** Task goal **
Print every record word for word.

** Material to process **
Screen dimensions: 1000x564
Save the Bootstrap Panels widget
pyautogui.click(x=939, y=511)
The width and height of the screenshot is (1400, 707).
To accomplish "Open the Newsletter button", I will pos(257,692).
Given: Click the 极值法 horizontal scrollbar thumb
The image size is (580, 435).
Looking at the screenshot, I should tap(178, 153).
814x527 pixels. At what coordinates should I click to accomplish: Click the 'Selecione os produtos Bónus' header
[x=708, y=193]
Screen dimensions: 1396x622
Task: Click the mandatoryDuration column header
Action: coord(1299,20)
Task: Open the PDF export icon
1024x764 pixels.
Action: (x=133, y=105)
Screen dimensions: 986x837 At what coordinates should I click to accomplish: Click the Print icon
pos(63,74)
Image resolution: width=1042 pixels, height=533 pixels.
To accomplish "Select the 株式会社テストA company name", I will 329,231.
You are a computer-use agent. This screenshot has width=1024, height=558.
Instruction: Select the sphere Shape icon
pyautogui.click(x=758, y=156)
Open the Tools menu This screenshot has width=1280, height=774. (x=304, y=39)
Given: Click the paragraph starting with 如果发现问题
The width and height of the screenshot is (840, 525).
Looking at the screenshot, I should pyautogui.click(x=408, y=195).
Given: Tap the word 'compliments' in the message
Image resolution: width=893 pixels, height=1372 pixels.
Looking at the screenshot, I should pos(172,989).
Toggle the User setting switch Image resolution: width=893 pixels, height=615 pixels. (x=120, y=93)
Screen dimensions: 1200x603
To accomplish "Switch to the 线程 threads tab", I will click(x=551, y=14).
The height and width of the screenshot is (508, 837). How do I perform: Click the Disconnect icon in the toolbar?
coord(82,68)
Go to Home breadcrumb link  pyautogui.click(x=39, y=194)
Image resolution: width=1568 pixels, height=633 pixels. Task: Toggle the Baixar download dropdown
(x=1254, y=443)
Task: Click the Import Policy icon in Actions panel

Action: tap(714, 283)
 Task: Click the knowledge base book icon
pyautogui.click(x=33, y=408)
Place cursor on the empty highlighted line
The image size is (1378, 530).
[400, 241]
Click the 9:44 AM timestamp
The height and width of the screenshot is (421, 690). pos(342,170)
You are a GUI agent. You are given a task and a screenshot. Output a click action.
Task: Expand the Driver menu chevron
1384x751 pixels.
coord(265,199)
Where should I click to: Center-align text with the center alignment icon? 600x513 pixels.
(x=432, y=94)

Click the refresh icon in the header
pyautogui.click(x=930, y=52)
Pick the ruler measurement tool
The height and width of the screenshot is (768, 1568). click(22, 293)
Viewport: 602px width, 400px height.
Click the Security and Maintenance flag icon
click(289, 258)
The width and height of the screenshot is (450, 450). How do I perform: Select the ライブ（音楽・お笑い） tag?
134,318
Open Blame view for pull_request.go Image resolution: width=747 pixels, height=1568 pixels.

** Solution to the exercise **
Screen dimensions: 1000x564
Save the Bootstrap Panels widget
pyautogui.click(x=939, y=511)
The width and height of the screenshot is (1400, 707).
To accomplish "Open the Newsletter button", I will pos(257,692).
Given: Click the 极值法 horizontal scrollbar thumb
The image size is (580, 435).
Looking at the screenshot, I should tap(178, 153).
814x527 pixels. At what coordinates should I click to accomplish: Click the 'Selecione os produtos Bónus' header
[x=708, y=193]
Screen dimensions: 1396x622
Task: Click the mandatoryDuration column header
Action: coord(1299,20)
Task: Open the PDF export icon
1024x764 pixels.
Action: (x=133, y=105)
Screen dimensions: 986x837 At what coordinates should I click to accomplish: Click the Print icon
pos(63,74)
Image resolution: width=1042 pixels, height=533 pixels.
To accomplish "Select the 株式会社テストA company name", I will 329,231.
You are a computer-use agent. This screenshot has width=1024, height=558.
Instruction: Select the sphere Shape icon
pyautogui.click(x=758, y=156)
Open the Tools menu This screenshot has width=1280, height=774. (x=304, y=39)
Given: Click the paragraph starting with 如果发现问题
The width and height of the screenshot is (840, 525).
Looking at the screenshot, I should pyautogui.click(x=408, y=195).
Given: Tap the word 'compliments' in the message
Image resolution: width=893 pixels, height=1372 pixels.
Looking at the screenshot, I should pos(172,989).
Toggle the User setting switch Image resolution: width=893 pixels, height=615 pixels. (x=120, y=93)
Screen dimensions: 1200x603
To accomplish "Switch to the 线程 threads tab", I will click(x=551, y=14).
The height and width of the screenshot is (508, 837). How do I perform: Click the Disconnect icon in the toolbar?
coord(82,68)
Go to Home breadcrumb link  pyautogui.click(x=39, y=194)
Image resolution: width=1568 pixels, height=633 pixels. Task: Toggle the Baixar download dropdown
(x=1254, y=443)
Task: Click the Import Policy icon in Actions panel

Action: tap(714, 283)
 Task: Click the knowledge base book icon
pyautogui.click(x=33, y=408)
Place cursor on the empty highlighted line
The image size is (1378, 530).
[400, 241]
Click the 9:44 AM timestamp
The height and width of the screenshot is (421, 690). pos(342,170)
You are a GUI agent. You are given a task and a screenshot. Output a click action.
Task: Expand the Driver menu chevron
1384x751 pixels.
coord(265,199)
Where should I click to: Center-align text with the center alignment icon? 600x513 pixels.
(x=432, y=94)

Click the refresh icon in the header
pyautogui.click(x=930, y=52)
Pick the ruler measurement tool
The height and width of the screenshot is (768, 1568). click(22, 293)
Viewport: 602px width, 400px height.
Click the Security and Maintenance flag icon
click(289, 258)
The width and height of the screenshot is (450, 450). How do I perform: Select the ライブ（音楽・お笑い） tag?
134,318
Open Blame view for pull_request.go Image resolution: width=747 pixels, height=1568 pixels.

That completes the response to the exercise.